PROBLEM STATEMENT: What you output should match the data below exactly.

PROVIDED DATA:
= Beginning of Section =
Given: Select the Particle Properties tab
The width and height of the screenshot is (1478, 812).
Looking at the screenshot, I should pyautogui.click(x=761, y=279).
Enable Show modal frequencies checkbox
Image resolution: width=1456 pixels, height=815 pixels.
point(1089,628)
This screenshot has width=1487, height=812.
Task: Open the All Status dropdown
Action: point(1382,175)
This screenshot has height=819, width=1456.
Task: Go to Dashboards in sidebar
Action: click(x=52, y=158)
= End of Section =
WRITTEN SOLUTION:
Given: Select the Particle Properties tab
The width and height of the screenshot is (1478, 812).
Looking at the screenshot, I should pyautogui.click(x=761, y=279).
Enable Show modal frequencies checkbox
Image resolution: width=1456 pixels, height=815 pixels.
point(1089,628)
This screenshot has width=1487, height=812.
Task: Open the All Status dropdown
Action: point(1382,175)
This screenshot has height=819, width=1456.
Task: Go to Dashboards in sidebar
Action: click(x=52, y=158)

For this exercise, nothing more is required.